The goal of any property developer is to sell units, but until that objective is reached they have to assume all the day-to-day responsibilities to ensure smooth operations and continued sales. This requires wearing many hats—manager, board member and ombudsmen. As a result, it’s often a a relief when control of the property is transitioned to members of the association. However, this isn’t always the smoothest of processes, and developers and unit owners can quickly become enemies, if a clear and effective transition doesn’t take place.
In Massachusetts, there’s not a very a clear legal framework for transitions, which lead to confusion in the process.
”In Massachusetts, it’s all set forth in the master deed, sometimes it’s in the declaration of trust. Somewhere in the documents, there will be a paragraph about the trigger for turnover,” says Diane Rubin, partner at the law firm Prince Lobel in Boston. “If you’re buying in a brand-new building, when 75% of the units have been sold, or two years from the day of the recording of the master deed is usually when the transition happens. I’ve seen some developers and their lawyers put in the documents that the turnover date will be in seven years, which is past the statute of repose for construction claims. It’s arguably against public policy, but it’s an open issue in Massachusetts,” says Rubin.
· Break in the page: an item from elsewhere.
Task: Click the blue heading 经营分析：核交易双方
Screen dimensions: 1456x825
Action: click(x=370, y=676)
Obviously the idea of a board of trustees in the first place is to make sure at least a few people are legally responsible for keeping the best interests of the community. Just like owner-run boards, the developer has a fiduciary duty to act in those interests when it runs the board. Unfortunately, that doesn’t always happen. “Even if it’s just for a year or two, the first board that controlled by the developer, the interests of them are very different than the issues of the unit-owner board. If you have to spend $50,000 to repair something that isn’t working right. Does it get paid for by the developers or the unit owners?” says Rubin.
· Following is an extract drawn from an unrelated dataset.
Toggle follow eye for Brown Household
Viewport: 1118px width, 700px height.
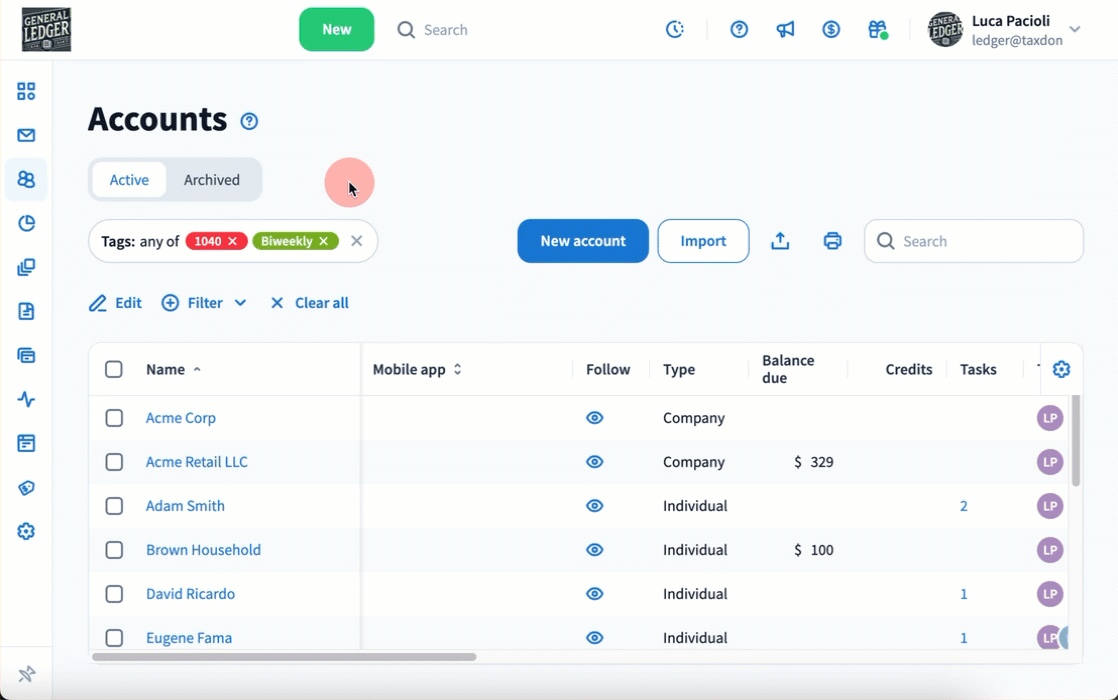[594, 550]
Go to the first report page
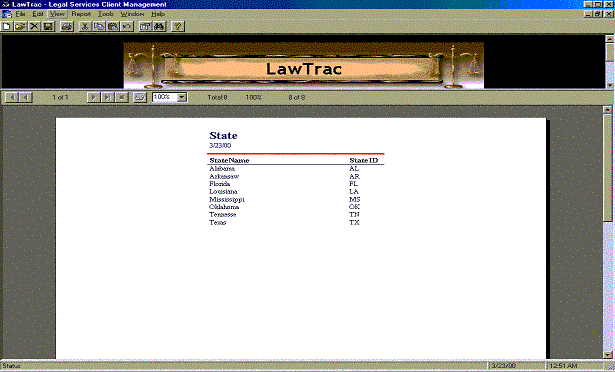Screen dimensions: 615x372 pos(12,97)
“The developers want to wear as many hats as they can, so they think they have all the power. They want to be the developer, the trustee and the manager. That sets up not only an inherent conflict, but sometimes an inherent problem when you get to transition. If you’re all those three things, and the association doesn’t have all the records in place or the payments have been made in a manner that the shouldn’t, you’ve already created a trail that leads right back to you for a case of negligence,” says Charles Perkins, senior partner at Perkins & Anctil in Westford, Massachusetts.